Also climbed on July 12 2004 via Jacobs Ladder. Honestly, I didn't think the BC route was any easier than the Ladder. Very windy on top!
It was a long hike but a good hike. It was crazy at the summit because of static electricity in the air, our hair was standing up on end and when we pulled the camera out to take a picture we could hear the electricity passing through it. Needless to say we didn't spend much time on the summit. I disagree with many and feel that Lone Peak is not one of the more exciting climbs in the wasatch, at least not from the routes I have taken.
I had been wanting to climb Lone Peak for a long time. I always thought it was such a cool mountain. We started early in the morning and hiked up Bear Canyon Trail. We reached Outlaw Cabin pretty fast. We got to the cirque and hiked up to the summit ridge. The knife-edge ridge wasn't as bad as I thought it would be. It was fun scrambling. We stayed on top and took pictures before we headed back down. It's a long hike but definitely worth it. I don't understand why the route from Alpine has such a bad reputation. I thought it was very enjoyable.
Easily the coolest summit in the Wasatch. From Bells Canyon was a long day, but fun - picking our way along the rugged north ridge. 1 short rap was required over one easy 5th class drop.
Though the details of the climb have faded with time, I made it to the summit via Bells Canyon on the first and only time I attempted to climb this mountain. Ronald DeWaal set out with me but fell behind. I attained the summit boulders well before he did. I had left the summit and was on my way down when I heard a loud whoop and looked across the way to see Ronald standing atop the summit boulder. He had tried to climb Lone Peak a couple of times previously and was ecstatic that he had finally made it. Whoopie!
I own a burial plot in the cemetary of Alpine. When I finally pass from this world, I hope to be buried below Lone Peak next to my pioneer forebears.
Started in Alpine at the trail to the First Hamongog. Very difficult route. Not technical, just physically exhausting. Hike to the "twin peak" then traverse to the true summit. Some of the best views in the Wasatch. Well worth it!
Long day trek, really bad weather severe over cast and strong cold winds. This has to be one of my favorite peaks in Utah for the scenery alone. Left for the summit at 8:00 am and made it back to the car at 4:00pm.
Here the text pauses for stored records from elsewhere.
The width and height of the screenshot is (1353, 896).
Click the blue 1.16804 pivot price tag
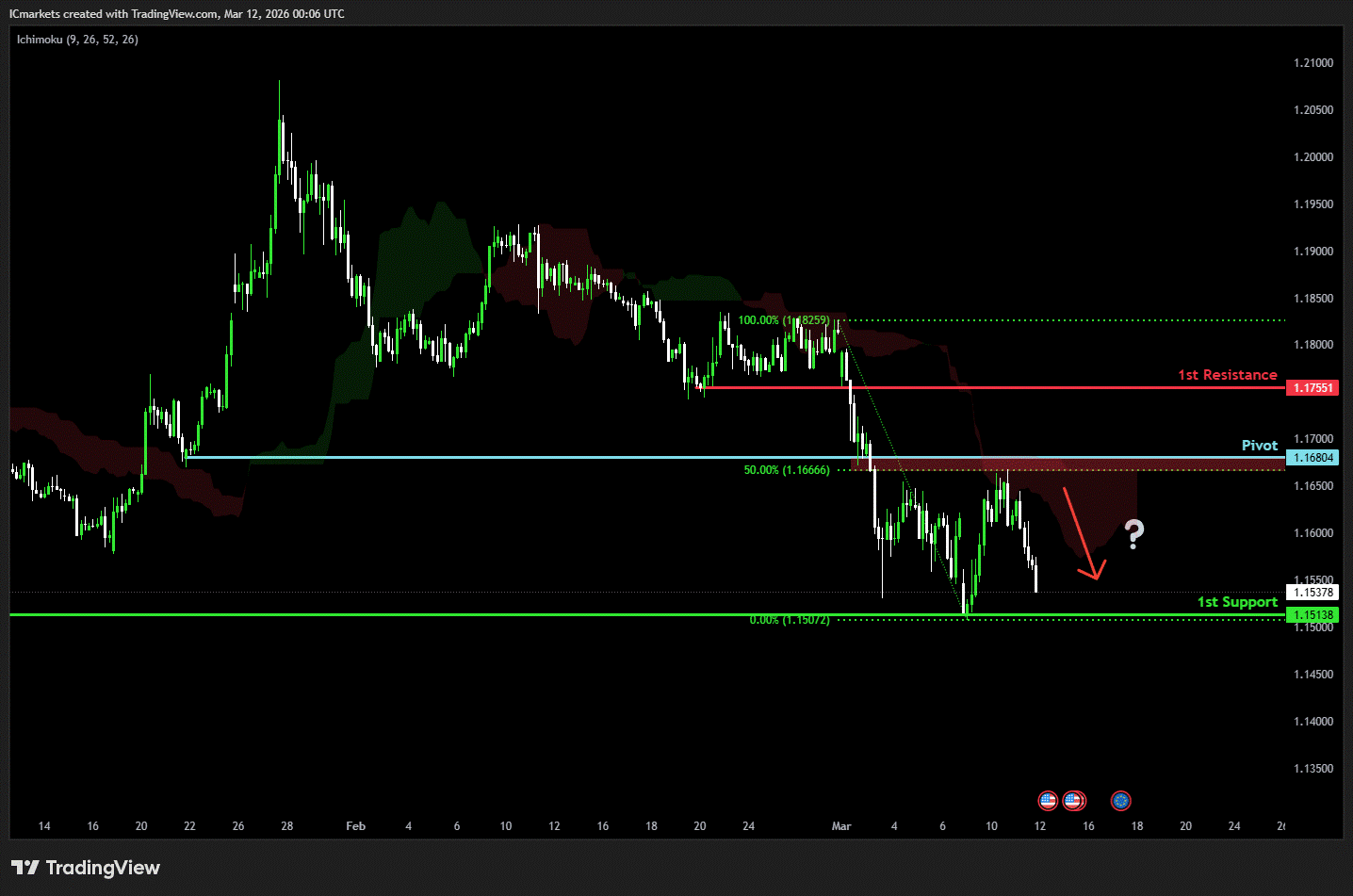pyautogui.click(x=1312, y=458)
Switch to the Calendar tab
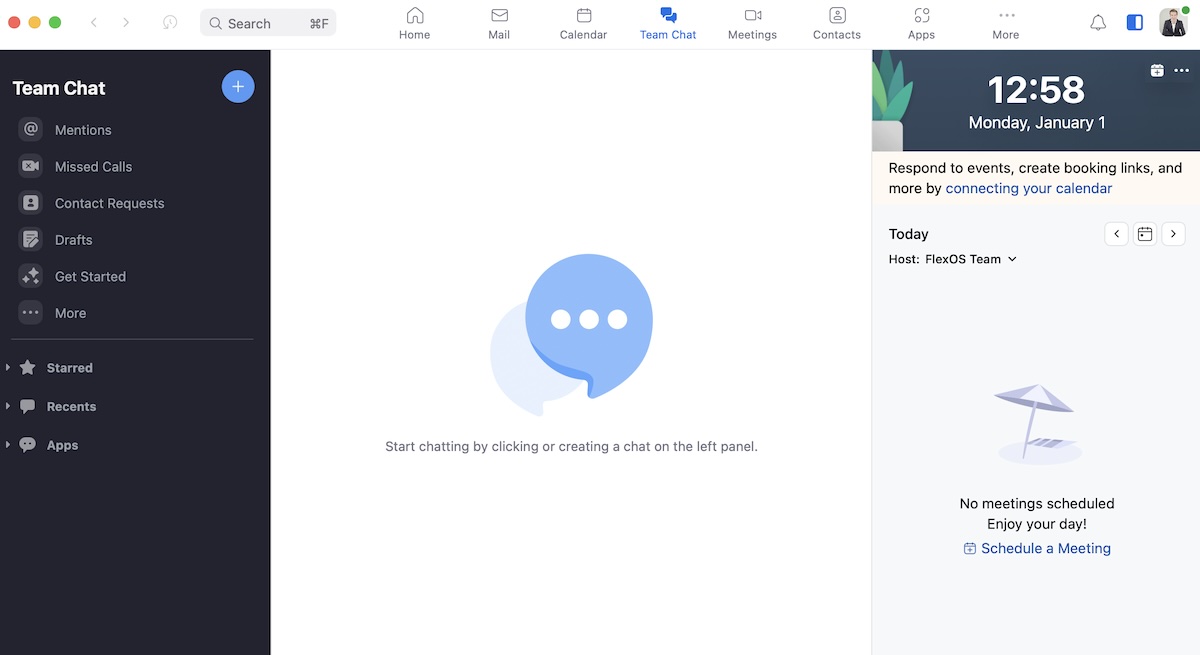 pos(583,22)
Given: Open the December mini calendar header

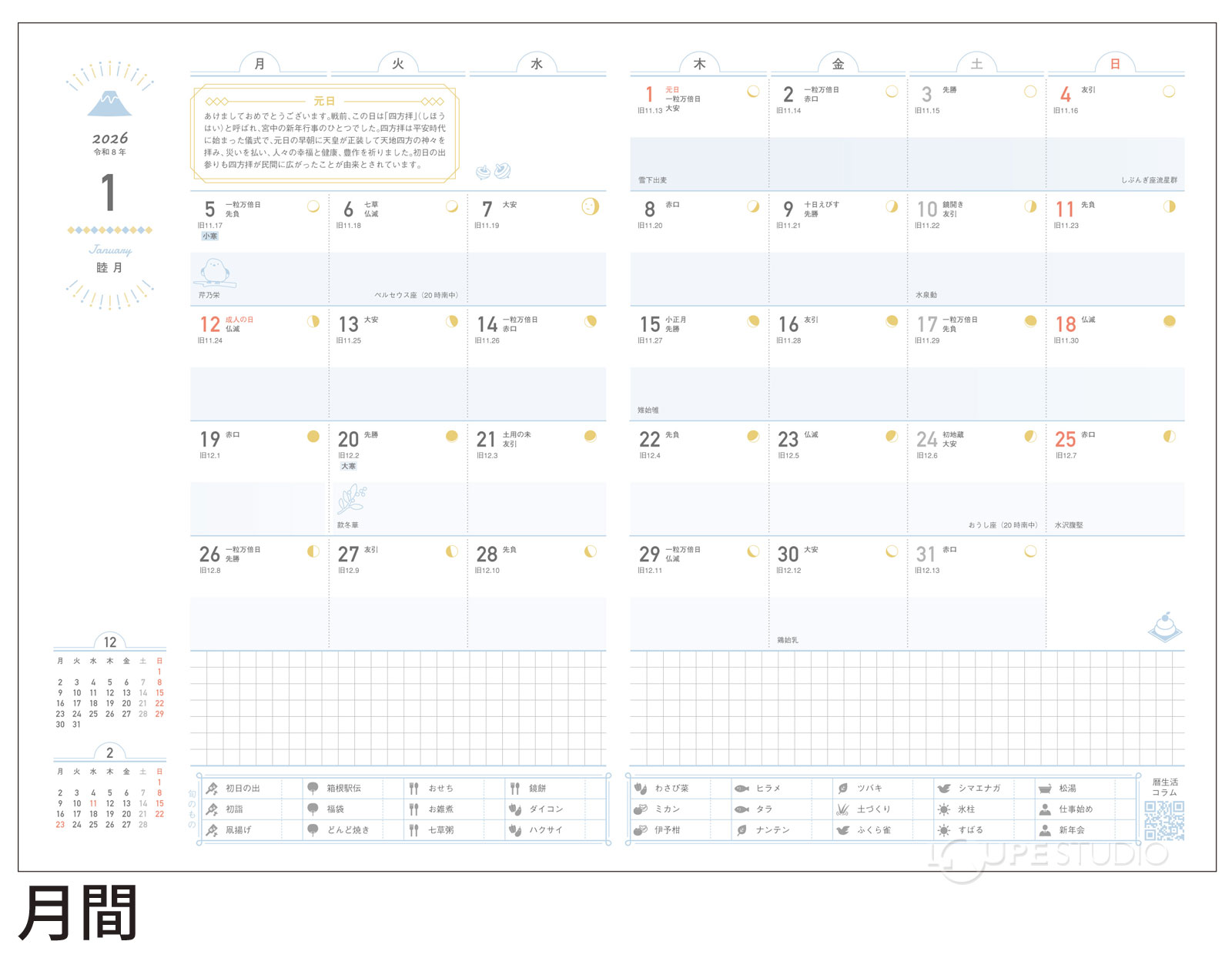Looking at the screenshot, I should [x=110, y=642].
This was the final peak of the day, after starting out in Coalpit Gulch. Joe Bullough and I climbed N & S Thunder Mountains, Bighorn Pk, and Lone Pk before descending Bear Canyon to end our 12 hr 'stroll' in the Wasatch. :-)
Everything about this route is just painful.
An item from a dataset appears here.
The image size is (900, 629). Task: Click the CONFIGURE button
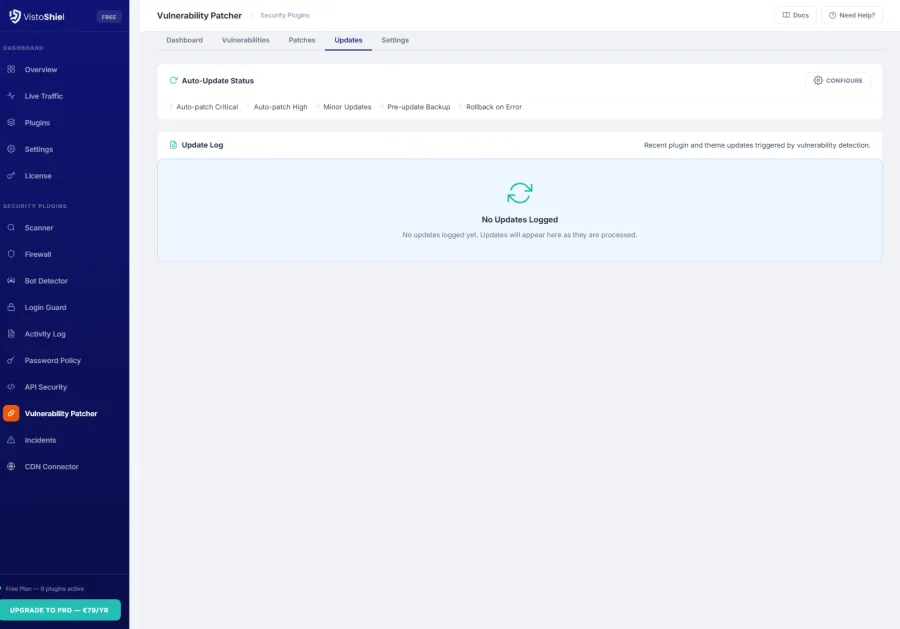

This is my favorite peak in the Wasatch. The cirque is AWESOME and it is amazing that you can have this type of alpine experience so close to SLC. Had a close encounter with a cougar at the top of Draper ridge in 97. This is the first "real" peak that I attempted (1990) and the experience made me hooked for life! (See trip report)
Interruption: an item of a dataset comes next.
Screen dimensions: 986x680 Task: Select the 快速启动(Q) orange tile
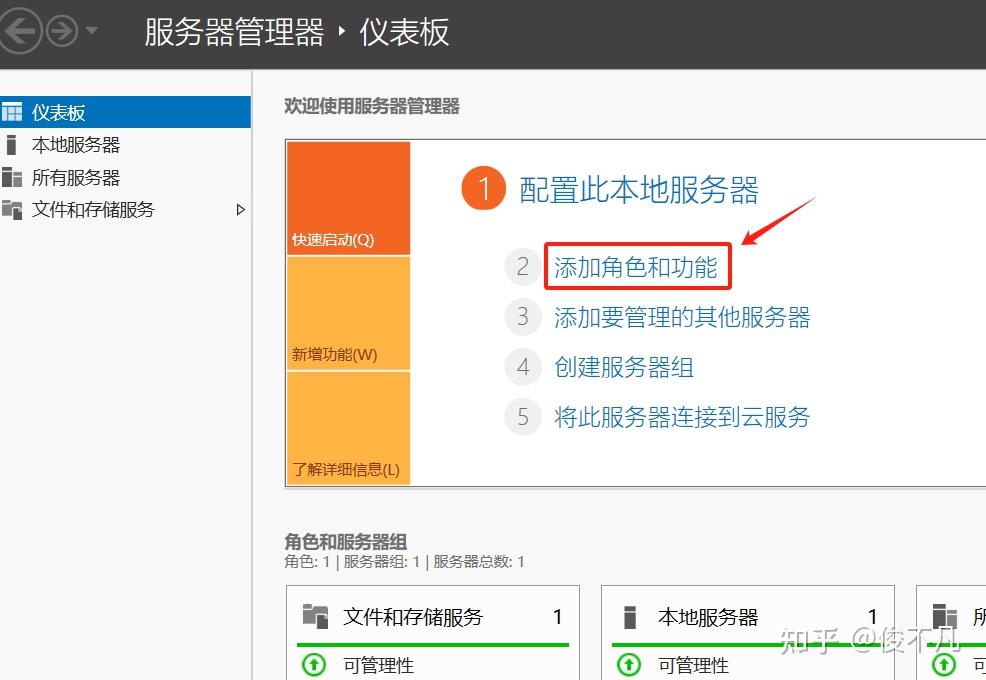[348, 198]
3/13/09 Winter ascent with Matthew Van Horn via Cherry Canyon. This was one of the best days I have ever had in the Wasatch. 7 hours up. The ridge was very dodgy and just after the ‘Big Bad Rock’ the steep snow was very windblown with a HUGE cornice on the other side. I elected to stop, while Matt got the balls of steel award for the day by getting to the summit.
1/25/2015- Winter ascent. Finally hit the summit in winter.
6/10/16- Big Willow cirque. The top of the cirque was a loose sketchy mess.
This was the first of the really big Wasatch mountains that I climbed, and also my favorite. I probably could have used some trekking poles on the relentlessly steep climb up (and down) Jacob's Ladder. It's an epic climb, and definitely worth it.
Nice winter climb. Nice in summer too.
First time on the peak was September 1982 at eight years old.
Failed on a Draper Ridge attempt, but summited via Jacobs Ladder in '93. Steep, hot, dry approach, but the final scramble is thrilling...high exposure! Wonderful summit block, tiny, big drop-offs. One of, if not THE classic peak of the Wasatch.
Great 6 hour climb to the top. 100% snow cover began suddenly at 8,800 feet. The climb up the 800ft high cirque was impressive. The slope got up to 45-50 degrees, with solid scrambling on granite averaging an even steeper slope higher up before the final mixed climbing along the ridgeline.
Wonderful trip to the top - my second time. It was a perfectly clear day - views were great.